TASK STATEMENT
Include the line containing "How do I perform: Select" and every line after it up to the end of the material below; reproduce them exactly and drop the pictures.

PROVIDED ENTRIES

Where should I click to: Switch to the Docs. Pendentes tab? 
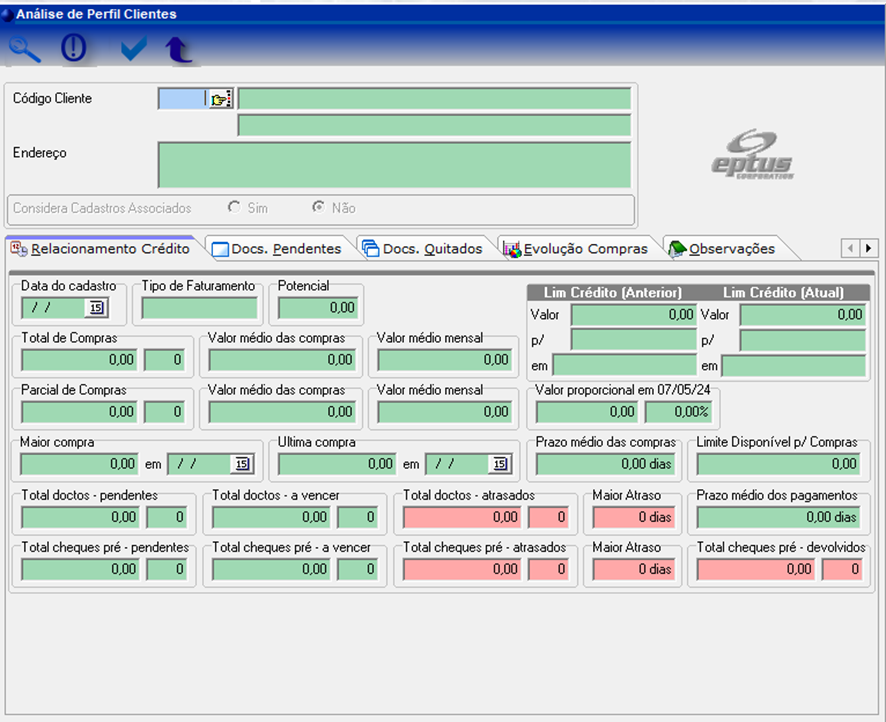[276, 248]
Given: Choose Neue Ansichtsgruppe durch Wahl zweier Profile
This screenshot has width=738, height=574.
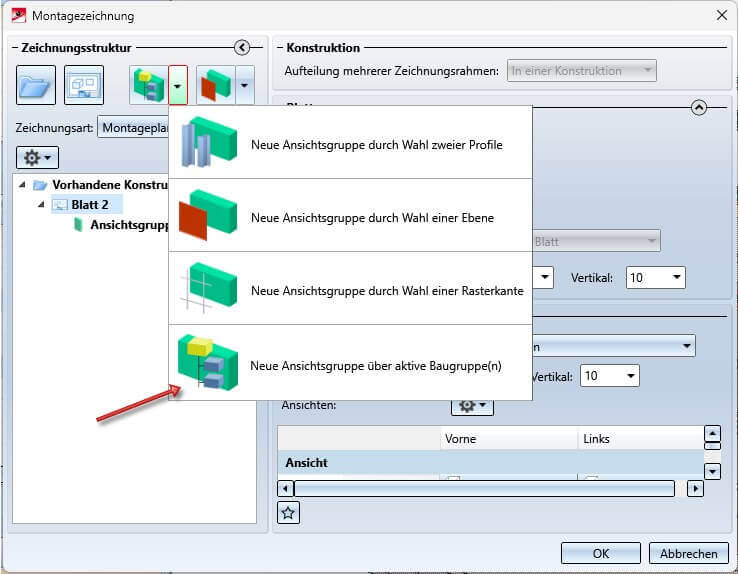Looking at the screenshot, I should [351, 143].
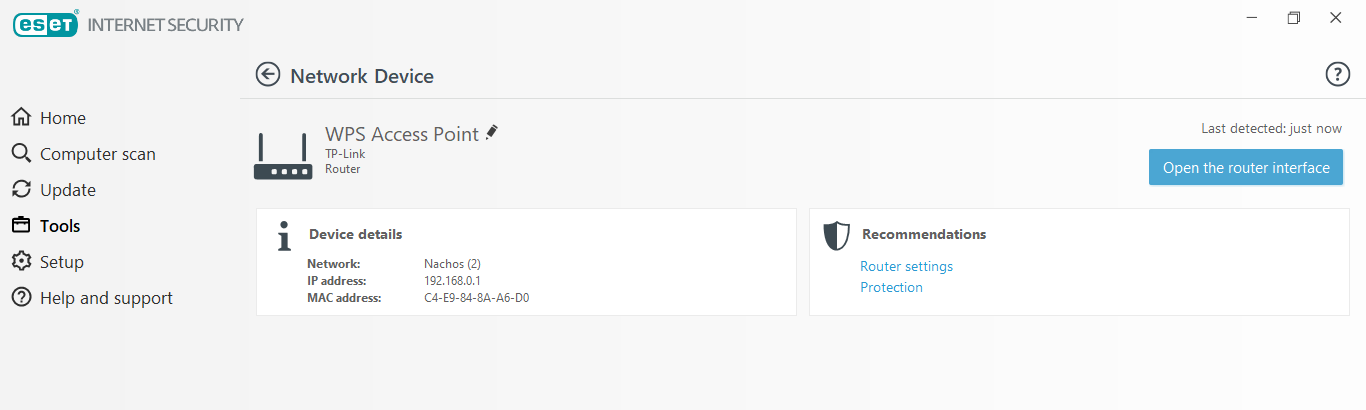The height and width of the screenshot is (410, 1366).
Task: Click the Device details info icon
Action: tap(285, 236)
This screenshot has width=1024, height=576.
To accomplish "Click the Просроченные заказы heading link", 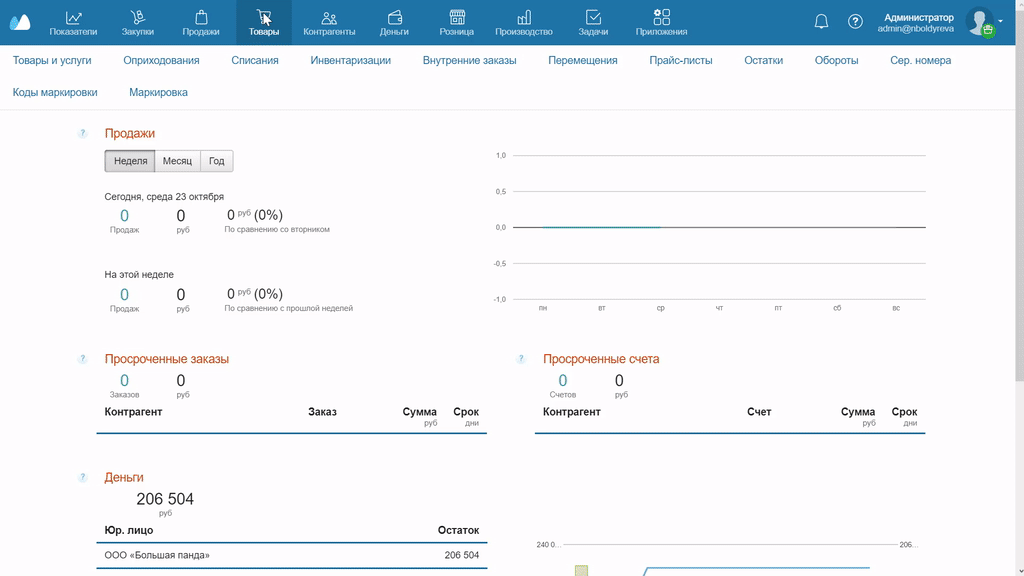I will point(166,359).
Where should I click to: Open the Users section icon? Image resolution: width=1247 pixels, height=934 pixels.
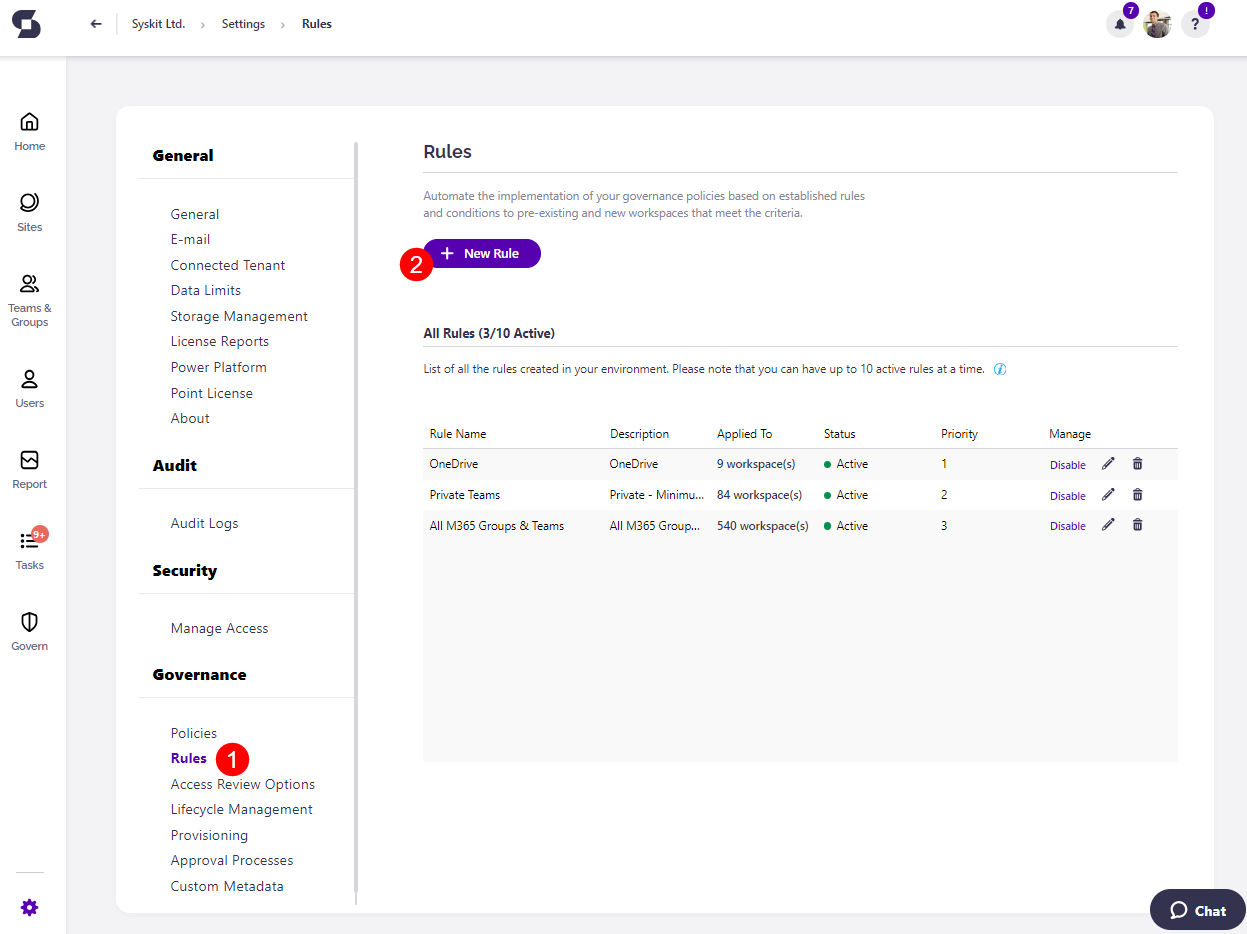click(30, 381)
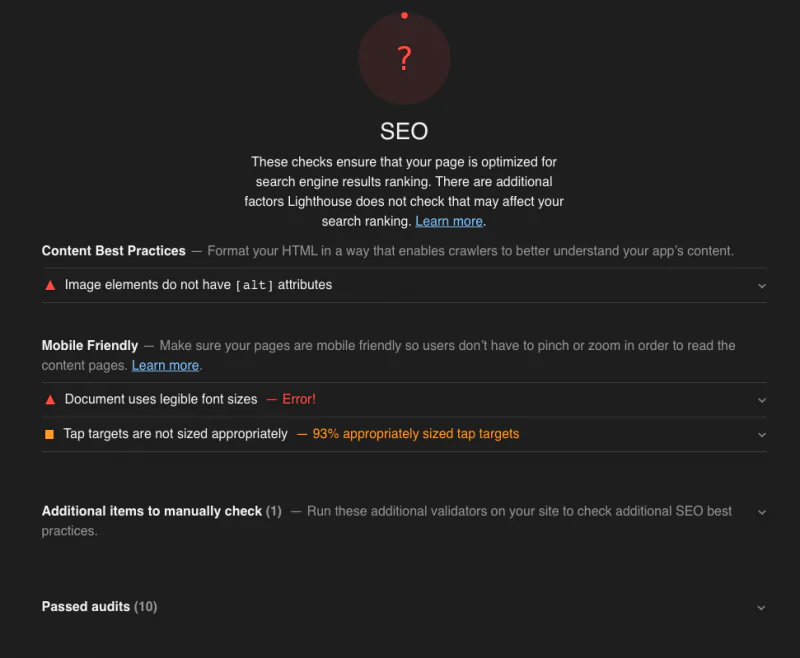Expand legible font sizes audit chevron

[x=761, y=400]
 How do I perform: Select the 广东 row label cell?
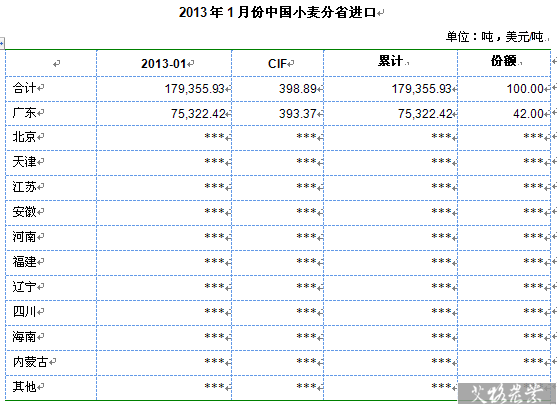pyautogui.click(x=51, y=113)
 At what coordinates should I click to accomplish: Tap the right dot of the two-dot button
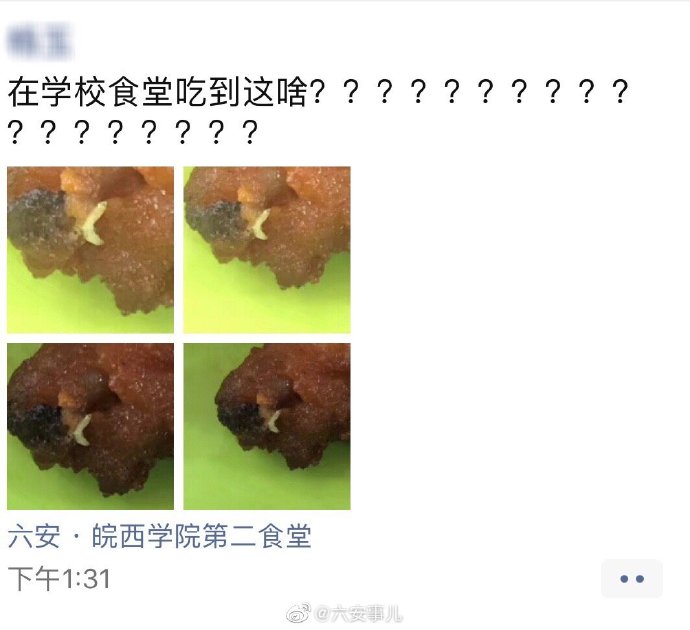coord(640,579)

RESPONSE AREA
 How do I perform: Select the 广东 row label cell?
pyautogui.click(x=51, y=113)
 At what coordinates should I click to accomplish: Tap the right dot of the two-dot button
coord(640,579)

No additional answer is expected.